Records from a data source
++++

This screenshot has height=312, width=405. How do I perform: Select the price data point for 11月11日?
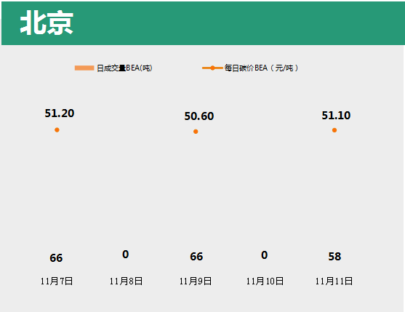(334, 130)
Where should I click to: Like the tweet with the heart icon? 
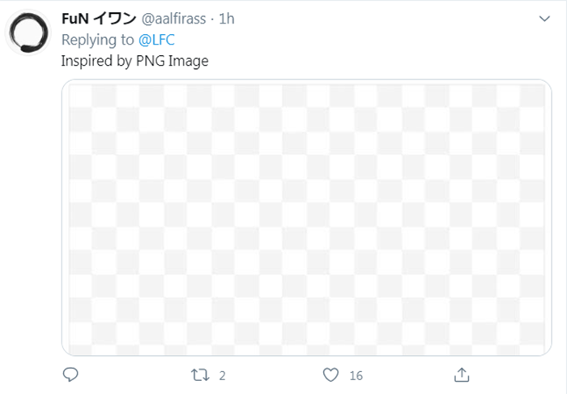[x=330, y=375]
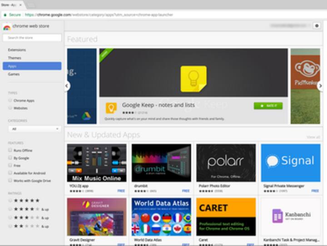The image size is (327, 246).
Task: Check the Available for Android filter
Action: click(x=10, y=173)
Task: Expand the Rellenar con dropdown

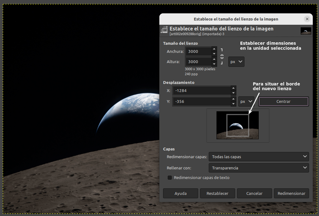Action: (258, 168)
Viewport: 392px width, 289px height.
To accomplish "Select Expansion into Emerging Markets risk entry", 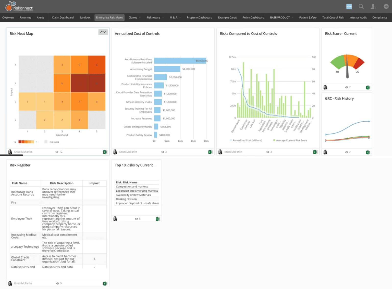I will pos(137,191).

++++

*AIM OF THE TASK*
Only the lines from where the data begins to the line with "Viewport: 392px width, 289px height.", both of them included, should be reproduced word for word; no pictures.

*REPLY TO THE EXERCISE*
This screenshot has height=312, width=405. How do I perform: Select the price data point for 11月11日?
(334, 130)
Where should I click to: Like the tweet with the heart icon? 
[x=330, y=375]
The image size is (327, 246).
Task: Check the Available for Android filter
Action: click(x=10, y=173)
Task: Expand the Rellenar con dropdown

Action: (258, 168)
Viewport: 392px width, 289px height.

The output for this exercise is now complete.